Holland suggests psychedelics or MDMA could help people have difficult conversations with estranged family or generally prepare for death, like discussing how you want your affairs handled.

“I think if we did have that, there would be less depression and anxiety around death,” she said.

“There may be a whole new field here,” Holland said about aging issues. “It’s totally worth researching.”

Self-Reporting Invites in Older Psychedelics Users

Pamela Kryskow, a medical doctor and Canadian Psychedelic Association board member, was part of a team that recently published a paper on microdosing with the peer-reviewed Scientific Reports – which included the unexpected finding that many people over 50 are microdosing.

“That kind of surprised us,” said Kryskow, acknowledging she expected more young people to take part in the self-reporting they solicited. “Retrospectively, it made a lot of sense.

In my chronic pain practice, it’s people 60 on up coming in asking about microdosing,” Kryskow said. “It’s starting to happen because it’s covered so much in the popular media.”

Kryskow noted that their study covered people who self-reported their microdosing, and said that many of them never would have made it into a traditional study because their health risk factors are too high. But since they made their own independent choices, with no liability to a research institution, Kryskow and her team got insights into their results.

By contrast, she said a leading scientific institution like Johns Hopkins excludes participants based on safety and efficacy concerns.
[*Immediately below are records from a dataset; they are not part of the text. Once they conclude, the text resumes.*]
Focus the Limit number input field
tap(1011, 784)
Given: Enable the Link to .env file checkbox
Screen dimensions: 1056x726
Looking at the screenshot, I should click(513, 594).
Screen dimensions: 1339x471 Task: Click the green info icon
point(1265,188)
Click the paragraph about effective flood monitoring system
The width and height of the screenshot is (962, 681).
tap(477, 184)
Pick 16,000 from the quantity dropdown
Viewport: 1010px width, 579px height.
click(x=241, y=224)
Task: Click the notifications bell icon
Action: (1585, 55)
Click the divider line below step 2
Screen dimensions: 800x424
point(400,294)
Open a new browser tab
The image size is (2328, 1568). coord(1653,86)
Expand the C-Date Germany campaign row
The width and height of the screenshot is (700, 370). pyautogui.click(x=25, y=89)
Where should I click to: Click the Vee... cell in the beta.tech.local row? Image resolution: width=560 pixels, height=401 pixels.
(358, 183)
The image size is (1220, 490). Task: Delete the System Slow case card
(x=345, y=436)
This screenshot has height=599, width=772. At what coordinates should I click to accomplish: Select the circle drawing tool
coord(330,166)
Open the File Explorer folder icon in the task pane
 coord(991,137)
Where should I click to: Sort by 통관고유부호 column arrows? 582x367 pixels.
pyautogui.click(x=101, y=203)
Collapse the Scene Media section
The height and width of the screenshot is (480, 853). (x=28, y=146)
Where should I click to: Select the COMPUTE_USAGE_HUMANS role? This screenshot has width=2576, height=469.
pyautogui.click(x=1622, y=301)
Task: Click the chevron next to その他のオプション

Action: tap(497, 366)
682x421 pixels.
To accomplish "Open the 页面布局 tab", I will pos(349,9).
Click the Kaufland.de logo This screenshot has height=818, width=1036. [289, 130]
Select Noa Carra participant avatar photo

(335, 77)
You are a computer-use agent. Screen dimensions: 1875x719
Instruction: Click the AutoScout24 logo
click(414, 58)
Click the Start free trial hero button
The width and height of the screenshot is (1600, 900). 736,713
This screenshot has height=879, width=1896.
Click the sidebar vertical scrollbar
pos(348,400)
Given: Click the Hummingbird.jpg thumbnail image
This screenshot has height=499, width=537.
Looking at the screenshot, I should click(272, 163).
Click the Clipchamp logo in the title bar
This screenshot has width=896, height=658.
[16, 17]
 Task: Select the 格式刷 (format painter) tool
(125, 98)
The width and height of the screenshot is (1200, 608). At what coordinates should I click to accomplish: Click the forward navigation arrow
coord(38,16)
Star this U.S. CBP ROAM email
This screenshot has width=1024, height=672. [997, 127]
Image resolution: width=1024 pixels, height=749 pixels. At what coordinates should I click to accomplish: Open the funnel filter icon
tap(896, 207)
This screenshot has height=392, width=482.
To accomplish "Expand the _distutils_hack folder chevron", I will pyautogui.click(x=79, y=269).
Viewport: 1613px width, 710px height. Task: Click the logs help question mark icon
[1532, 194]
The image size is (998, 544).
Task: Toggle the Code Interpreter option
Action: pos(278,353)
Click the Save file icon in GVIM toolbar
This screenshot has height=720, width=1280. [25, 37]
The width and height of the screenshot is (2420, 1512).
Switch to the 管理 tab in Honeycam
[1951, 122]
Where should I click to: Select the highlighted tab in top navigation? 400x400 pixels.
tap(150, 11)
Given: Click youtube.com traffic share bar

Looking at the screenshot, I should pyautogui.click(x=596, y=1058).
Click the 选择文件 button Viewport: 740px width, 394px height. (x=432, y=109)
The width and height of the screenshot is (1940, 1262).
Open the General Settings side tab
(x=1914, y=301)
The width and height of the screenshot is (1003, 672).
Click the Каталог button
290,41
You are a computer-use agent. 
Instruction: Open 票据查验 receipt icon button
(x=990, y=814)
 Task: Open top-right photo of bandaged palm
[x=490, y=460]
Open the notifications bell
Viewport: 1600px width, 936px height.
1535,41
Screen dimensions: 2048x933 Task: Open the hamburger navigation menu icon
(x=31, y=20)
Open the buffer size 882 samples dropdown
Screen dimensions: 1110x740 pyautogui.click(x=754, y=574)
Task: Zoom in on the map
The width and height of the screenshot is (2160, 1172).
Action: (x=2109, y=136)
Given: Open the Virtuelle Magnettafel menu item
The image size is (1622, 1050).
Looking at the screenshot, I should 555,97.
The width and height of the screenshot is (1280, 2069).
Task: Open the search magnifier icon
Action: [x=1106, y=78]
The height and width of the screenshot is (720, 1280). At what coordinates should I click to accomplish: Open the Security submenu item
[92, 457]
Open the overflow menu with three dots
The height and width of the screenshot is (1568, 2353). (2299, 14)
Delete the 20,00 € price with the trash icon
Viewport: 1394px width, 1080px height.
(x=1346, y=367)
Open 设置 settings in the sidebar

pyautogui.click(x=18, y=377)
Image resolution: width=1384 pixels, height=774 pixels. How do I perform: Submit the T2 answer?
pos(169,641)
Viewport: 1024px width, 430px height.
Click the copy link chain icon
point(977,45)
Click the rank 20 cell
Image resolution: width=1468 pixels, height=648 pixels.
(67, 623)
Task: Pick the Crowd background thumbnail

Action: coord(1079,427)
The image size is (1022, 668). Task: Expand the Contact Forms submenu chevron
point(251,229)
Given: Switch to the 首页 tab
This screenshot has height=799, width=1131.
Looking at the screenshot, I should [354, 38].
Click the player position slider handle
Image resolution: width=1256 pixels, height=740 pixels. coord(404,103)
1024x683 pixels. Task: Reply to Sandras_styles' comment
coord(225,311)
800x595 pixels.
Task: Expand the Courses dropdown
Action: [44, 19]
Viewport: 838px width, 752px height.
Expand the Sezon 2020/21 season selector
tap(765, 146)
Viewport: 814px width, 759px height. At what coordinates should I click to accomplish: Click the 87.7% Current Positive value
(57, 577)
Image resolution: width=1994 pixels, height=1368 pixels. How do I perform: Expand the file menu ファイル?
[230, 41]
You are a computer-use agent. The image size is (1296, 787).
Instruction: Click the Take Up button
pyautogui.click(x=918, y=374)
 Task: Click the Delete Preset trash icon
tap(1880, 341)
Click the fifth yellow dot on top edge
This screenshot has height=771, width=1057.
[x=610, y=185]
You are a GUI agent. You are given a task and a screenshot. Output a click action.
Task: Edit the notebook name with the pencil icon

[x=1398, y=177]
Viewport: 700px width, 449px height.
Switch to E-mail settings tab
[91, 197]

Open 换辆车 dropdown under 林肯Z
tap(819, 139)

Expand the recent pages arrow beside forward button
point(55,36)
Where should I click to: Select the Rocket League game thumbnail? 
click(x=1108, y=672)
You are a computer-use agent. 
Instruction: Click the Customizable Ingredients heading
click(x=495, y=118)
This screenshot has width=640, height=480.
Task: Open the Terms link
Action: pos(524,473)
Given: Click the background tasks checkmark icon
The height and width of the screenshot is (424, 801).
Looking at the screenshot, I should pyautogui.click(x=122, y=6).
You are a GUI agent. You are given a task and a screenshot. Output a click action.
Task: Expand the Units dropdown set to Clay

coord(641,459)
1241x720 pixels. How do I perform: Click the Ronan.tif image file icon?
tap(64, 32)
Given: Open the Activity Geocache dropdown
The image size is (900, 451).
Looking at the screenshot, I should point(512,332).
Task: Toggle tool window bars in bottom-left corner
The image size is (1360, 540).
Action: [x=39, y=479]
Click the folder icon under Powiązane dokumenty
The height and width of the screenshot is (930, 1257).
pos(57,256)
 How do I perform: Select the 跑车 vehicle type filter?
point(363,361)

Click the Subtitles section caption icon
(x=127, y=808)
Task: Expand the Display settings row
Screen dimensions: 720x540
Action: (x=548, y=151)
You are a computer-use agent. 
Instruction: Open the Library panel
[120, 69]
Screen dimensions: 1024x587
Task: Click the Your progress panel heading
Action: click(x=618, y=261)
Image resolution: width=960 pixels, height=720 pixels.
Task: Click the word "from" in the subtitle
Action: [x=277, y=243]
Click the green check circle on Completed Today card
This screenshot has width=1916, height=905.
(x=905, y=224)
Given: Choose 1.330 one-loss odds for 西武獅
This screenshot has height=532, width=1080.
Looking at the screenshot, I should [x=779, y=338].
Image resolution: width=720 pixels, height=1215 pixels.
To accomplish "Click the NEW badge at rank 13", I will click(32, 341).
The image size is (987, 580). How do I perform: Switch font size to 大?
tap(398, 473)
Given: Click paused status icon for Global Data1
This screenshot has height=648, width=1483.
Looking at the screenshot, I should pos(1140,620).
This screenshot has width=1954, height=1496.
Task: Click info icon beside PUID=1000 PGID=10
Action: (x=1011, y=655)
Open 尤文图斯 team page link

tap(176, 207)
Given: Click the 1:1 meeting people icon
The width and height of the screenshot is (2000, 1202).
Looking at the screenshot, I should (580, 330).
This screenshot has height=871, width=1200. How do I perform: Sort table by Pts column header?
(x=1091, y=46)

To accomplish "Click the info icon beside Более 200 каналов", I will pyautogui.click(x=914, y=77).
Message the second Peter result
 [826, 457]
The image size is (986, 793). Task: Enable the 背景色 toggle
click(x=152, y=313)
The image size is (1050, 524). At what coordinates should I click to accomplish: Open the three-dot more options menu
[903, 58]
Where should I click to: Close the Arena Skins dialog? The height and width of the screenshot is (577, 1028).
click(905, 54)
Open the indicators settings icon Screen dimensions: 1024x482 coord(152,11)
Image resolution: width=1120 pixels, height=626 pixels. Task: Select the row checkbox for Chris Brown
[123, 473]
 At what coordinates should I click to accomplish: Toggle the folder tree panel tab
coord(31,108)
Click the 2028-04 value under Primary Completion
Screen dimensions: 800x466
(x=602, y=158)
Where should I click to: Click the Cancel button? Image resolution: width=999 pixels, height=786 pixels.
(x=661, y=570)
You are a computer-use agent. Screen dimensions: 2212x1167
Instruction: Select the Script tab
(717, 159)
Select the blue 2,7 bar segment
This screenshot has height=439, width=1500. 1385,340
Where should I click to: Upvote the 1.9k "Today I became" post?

An institutional review board evaluates whether study participants are kept safe as they participate in medical research.

“The people who really need it can’t get in,” Kryskow said. “You’ve got to follow the science but the science doesn’t include everyone.”

Kryskow sees potential for psychedelics helping older people with cognition, like slower word finding, that experience of knowing there’s a word for what you want to say but you need to recall it.

“They just aren’t as sharp and then it comes back,” she said of older people in the microdose study.

Kryskow said there is so much to explore, including what medicine, what dose and what interval could help with conditions associated with aging like neurodegenerative disease as well as with depression, unresolved trauma and navigating retirement.

She added that when she treats patients for chronic pain, it isn’t purely physical, it also has emotional components. Psychedelics are especially well suited to help, she said, because they can treat the physical and emotional level at the same time.

“We’re not a symptom,” Kryskow said. “We’re a person who has a constellation of things and they all interact.”